> [Textauszug]:
==========

Mit einem Schluck zu Trinken wäre sie wohl bereits im Magen, doch so, ohne Wasser oder Saft, spürte Virginia wie die Pille langsam hinab rutschte, und es tat ihr im Hals weh. Sie schluckte immer mehr Speichel hinunter, solang bis ihr Mund wie trocken wahr, aber die Pille befand sich immer noch nicht im Magen. Schließlich war sie hinab gerutscht und Virginia atmete wieder tief ein ohne ein, drückenden Gefühl im Brustkorb zu haben.
Sie blickte hinab zum Boden, der kalte Wind blies ihr von hinten die Haare ins Gesicht. Es fröstelte ihr. Der Wind schien ihr unters Kinn zu fahren und es anzuheben. Willenlos ließ sie es geschehen und lenkte ihren Blick auf den See. Noch vor wenigen Minuten sah sie die Dunkelheit und Tiefe. Sie verstand es nicht auf einmal etwas so perfektes in ihm zu sehen. Für diesen Moment, als Virginia auf ihn blickte, gab es keine Wellen und kein Gekräusel auf dem Wasser. Ein Blinzeln später bemerkte sie am Rand einen Baum, der durch den Wind seine Blätter verlor, die auf die Wasseroberfläche fielen. Unruhe entstand auf dem Gewässer, aber in diesem Augenblick sah sie ein harmonisches Bild, in dem sich das Wasser sacht und ruhig mit den Blättern verband. Gott, alles um sie herum war so intensiv, als existiere es nur für diesen Moment.
Und Virginia, ja auch Virginia fand sich in diesen Momenten wieder. Da war auf einmal so viel Farbe, so viel Leben um sie herum, kein Rennen oder Vorbeieilen. Um sie stand alles still und im nächsten Augenblick war alles anders, aber trotzdem gleichsam durchdringend und sanft.

==========

> [Vorliegende Daten]:
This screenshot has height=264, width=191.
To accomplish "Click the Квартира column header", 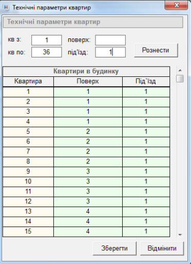I will (x=28, y=82).

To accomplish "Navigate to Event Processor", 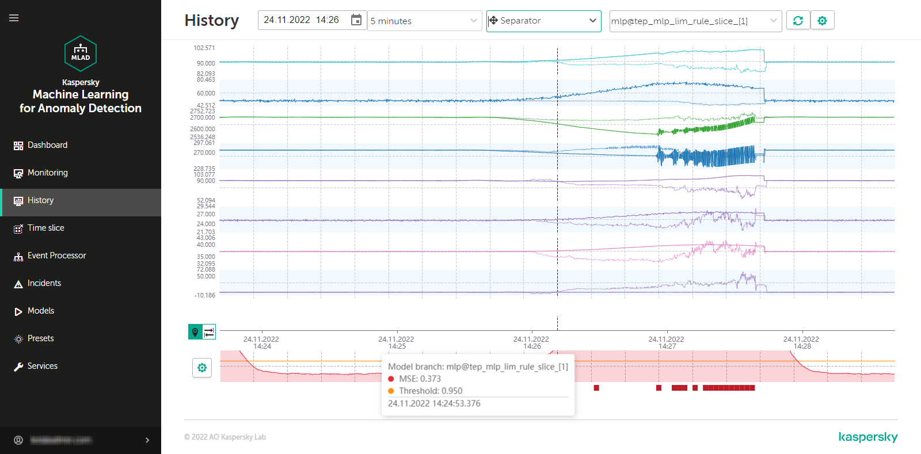I will point(56,255).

==========

> [Zu bearbeitende Aufgaben]:
(1) Beantworten Sie zum Textauszug über Virginia am See diese Fragen:
(a) Was fehlte Virginia beim Schlucken der Pille?
(b) Von welcher Seite blies der Wind Virginia die Haare ins Gesicht?
(c) Was verlor der Baum am Rand des Sees durch den Wind?
(2) Führen Sie den Textauszug über Virginia am See nach seinem letzten Satz fort.
Für die Aufgaben sind die Daten ohne Belang.

> [Lösungen]:
(1)
(a) Ein Schluck zu trinken, also Wasser oder Saft.
(b) Von hinten.
(c) Seine Blätter, die auf die Wasseroberfläche fielen.

(2)
Das Mädchen genoss es wieder Leben in sich und in ihrer Umgebung zu haben. Sie saß einfach nur da. Aber diese Momente waren nicht für die Ewigkeit bestimmt. Es dauerte nicht lange, da holte sie der kalte Herbstwind in die Realität zurück. Verträumt stand sie auf, mit ihren Gedanken an das Erlebte ging sie langsam zur Schule zurück. All das war für sie ein kleines Wunder, nur durch eine kleine Pille.


Drei Tage waren vergangen und in diesen Tagen hatte es Virginia immer öfters an den See geführt. Sie hoffte, dass es nicht an der Pille gelegen hatte, ihr kleines Wunder, sondern dass sie es unten am See wieder finden würde. Doch mit dem Gang hinunter zum Wasser kam die bittere Erkenntnis: sie brauchte die Pille wieder, um nicht in dieser Welt zu ersticken. Es traf sie stark.
Die Pillen waren für sie unerreichbar, denn nie würde Virginia einfach so Darius bitten, ihr mehr Pillen zu geben, geschweige denn überhaupt ansprechen. Sie kannten sich kaum und zudem lebten sie in unterschiedlichen Welten. Er würde es nicht verstehen.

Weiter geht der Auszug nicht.